WASHINGTON — In late December, President Barack Obama’s new legislative affairs team sent him more than a dozen recommendations for ways to improve his strained relations with Capitol Hill. The president responded with a few ideas of his own, including a request for more social events with lawmakers at the White House.
It was a surprising suggestion from a president who has done little socializing with lawmakers of either party and has dismissed the notion that sharing a cocktail or a meal with members of Congress is a prescription for easing Washington gridlock.
But within weeks, there Obama was, mingling over martinis and appetizers with Democratic lawmakers at two White House receptions.
For some members of the president’s own party, it was one of the first times they had interacted with him without the weight of a crisis or a crucial vote hanging over them, said Rep. Peter Welch, D-Vt.
“It was a very a good use of the president’s time,” Welch added. “The call that you make at the moment the vote has to be cast is much more effective if a relationship has been established before the vote is needed.”
White House officials say Obama’s cocktail gatherings are part of a broader overhaul of his congressional outreach operation following the dismal start to his second term.
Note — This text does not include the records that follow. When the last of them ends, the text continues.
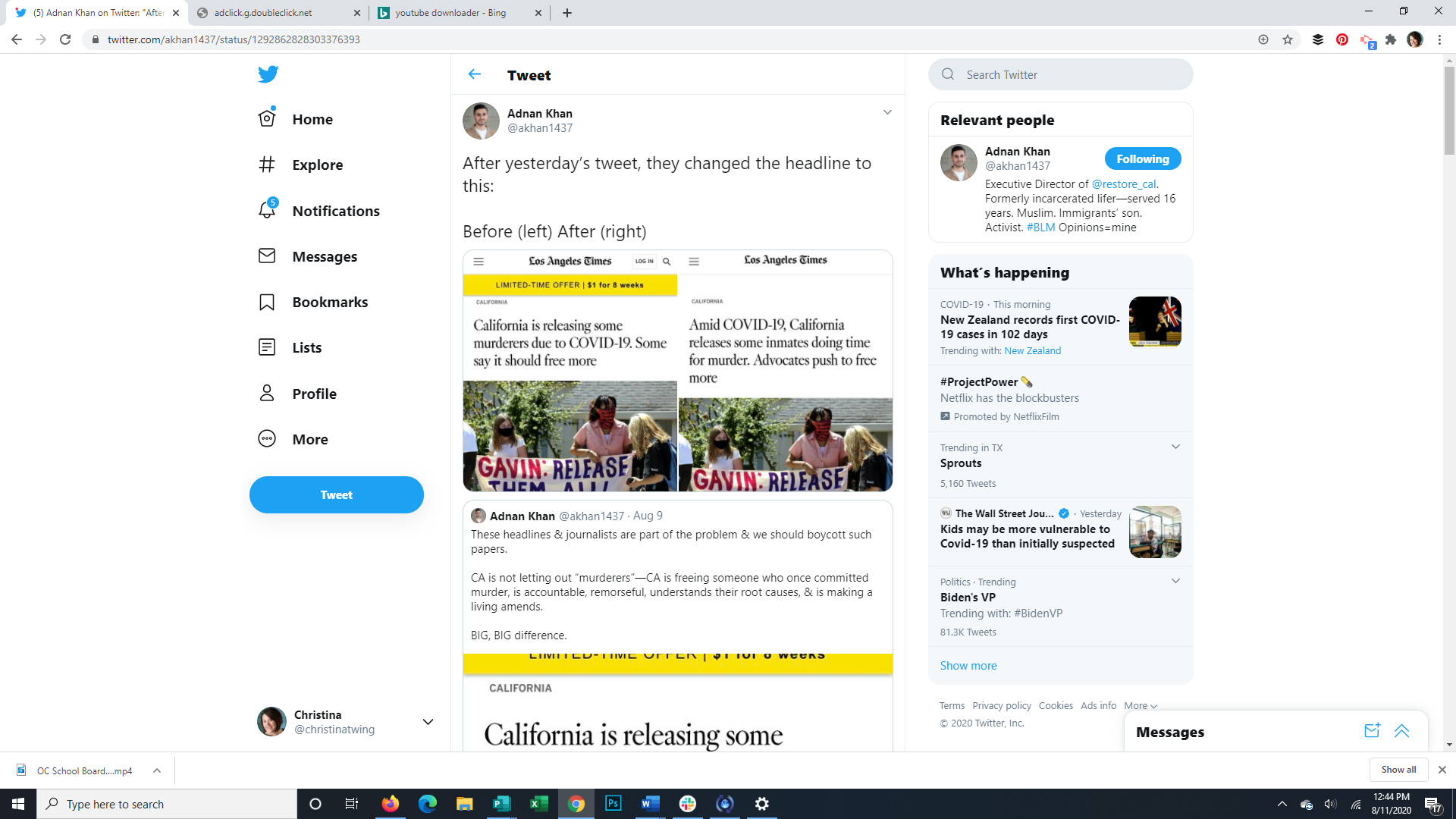Click the Twitter bird logo
The width and height of the screenshot is (1456, 819).
click(x=268, y=74)
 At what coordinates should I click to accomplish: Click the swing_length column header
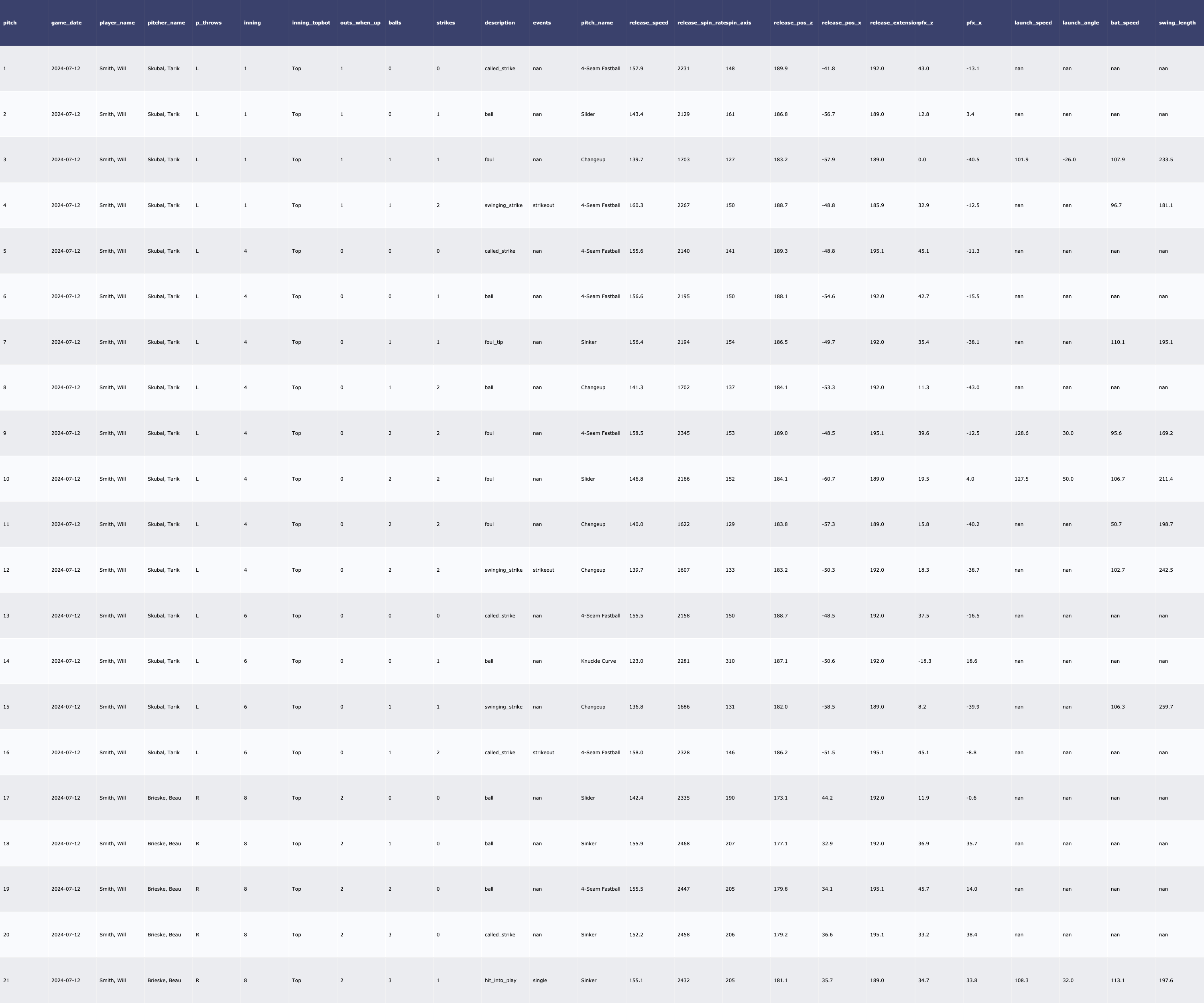[1176, 23]
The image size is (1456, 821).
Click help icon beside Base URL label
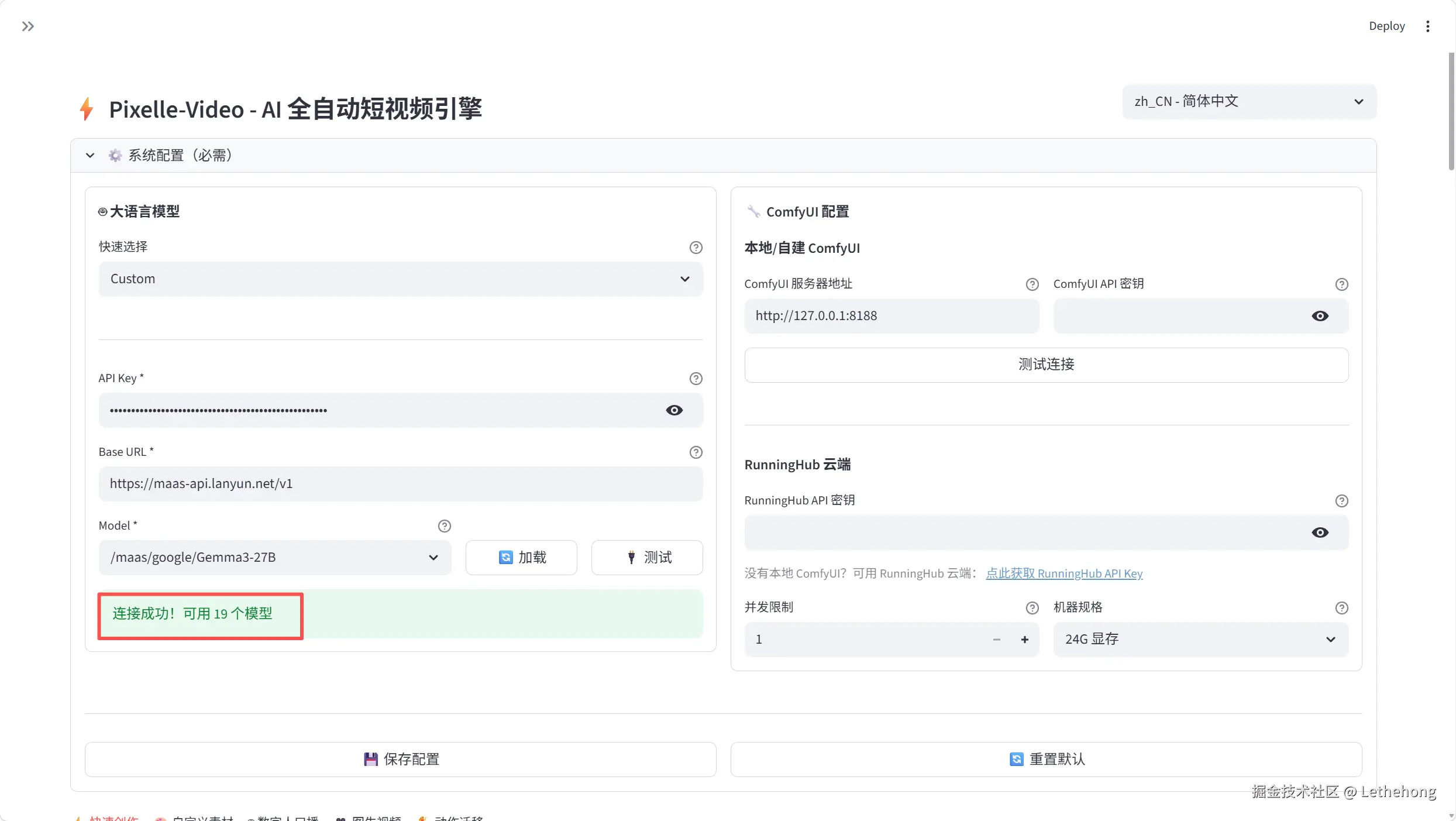[x=696, y=452]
Under the direction of new legislative affairs director and longtime Senate operative Katie Beirne Fallon, Obama’s weekly schedule now includes time for phone calls to lawmakers. Members are getting more invitations to fly on Air Force One and attend Obama’s events around the country. An important post on the legislative affairs team that was vacant for more than two years has been filled by a Capitol Hill veteran who now represents the congressional perspective in White House meetings on health care, climate change and minimum wage.